---
# Set to true to allow pre-checks to fail and continue deployment
ignore_assert_errors: false

epel_enabled: false
# Kubespray sets this to true after clusterDNS is running to apply changes to the host resolv.conf
dns_late: false

common_required_pkgs:
  - "{{ (ansible_distribution == 'openSUSE Tumbleweed') | ternary('openssl-1_1', 'openssl') }}"
  - curl
  - rsync
  - socat
  - unzip
  - e2fsprogs
  - xfsprogs
  - ebtables
  - bash-completion
  - tar

# Set to true if your network does not support IPv6
# This maybe necessary for pulling Docker images from
# GCE docker repository
disable_ipv6_dns: false

kube_owner: kube
kube_cert_group: kube-cert
kube_config_dir: /etc/kubernetes
kube_cert_dir: "{{ kube_config_dir }}/ssl"
kube_cert_compat_dir: /etc/kubernetes/pki
kubelet_flexvolumes_plugins_dir: /usr/libexec/kubernetes/kubelet-plugins/volume/exec

# Flatcar Container Linux by Kinvolk cloud init config file to define /etc/resolv.conf content
# for hostnet pods and infra needs
resolveconf_cloud_init_conf: /etc/resolveconf_cloud_init.conf

# All inventory hostnames will be written into each /etc/hosts file.
populate_inventory_to_hosts_file: true

sysctl_file_path: "/etc/sysctl.d/99-sysctl.conf"

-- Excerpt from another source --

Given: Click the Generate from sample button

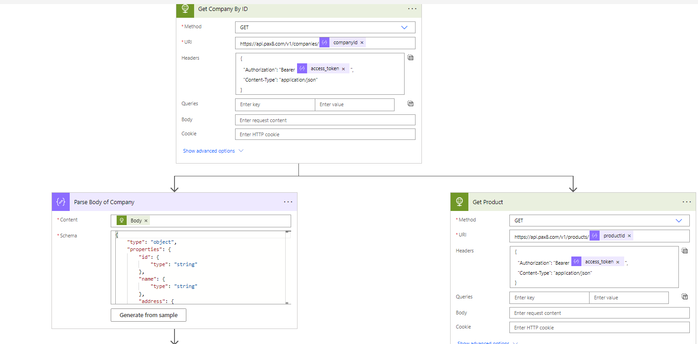Looking at the screenshot, I should tap(148, 315).
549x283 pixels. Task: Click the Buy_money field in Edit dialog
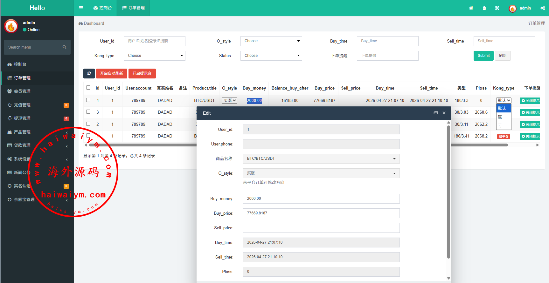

etc_hosts_localhost_entries:
  127.0.0.1:
    expected:
      - localhost
      - localhost.localdomain
  ::1:
    expected:
      - localhost6
      - localhost6.localdomain
    unexpected:
      - localhost
      - localhost.localdomain

# Minimal memory requirement in MB for safety checks
minimal_node_memory_mb: 1024
minimal_master_memory_mb: 1500

yum_repo_dir: /etc/yum.repos.d

# number of times package install task should be retried
pkg_install_retries: 4

# Check if access_ip responds to ping. Set false if your firewall blocks ICMP.
ping_access_ip: true

## NTP Settings
# Start the ntpd or chrony service and enable it at system boot.
ntp_enabled: false
# The package to install which provides NTP functionality.
# The default is ntp for most platforms, or chrony on RHEL/CentOS 7 and later.
# The ntp_package can be one of ['ntp','chrony']
ntp_package: >-
      {% if ansible_os_family == "RedHat" -%}
      chrony
      {%- else -%}
      ntp
      {%- endif -%}

# Manage the NTP configuration file.
ntp_manage_config: false
# Specify the NTP servers
# Only takes effect when ntp_manage_config is true.
ntp_servers:
  - "0.pool.ntp.org iburst"
  - "1.pool.ntp.org iburst"
  - "2.pool.ntp.org iburst"
  - "3.pool.ntp.org iburst"
# Restrict NTP access to these hosts.
# Only takes effect when ntp_manage_config is true.
ntp_restrict:
  - "127.0.0.1"
  - "::1"
# The NTP driftfile path
# Only takes effect when ntp_manage_config is true.
ntp_driftfile: /var/lib/ntp/ntp.drift
# Enable tinker panic is useful when running NTP in a VM environment.
# Only takes effect when ntp_manage_config is true.
ntp_tinker_panic: false

# Force sync time immediately after the ntp installed, which is useful in in newly installed system.
ntp_force_sync_immediately: false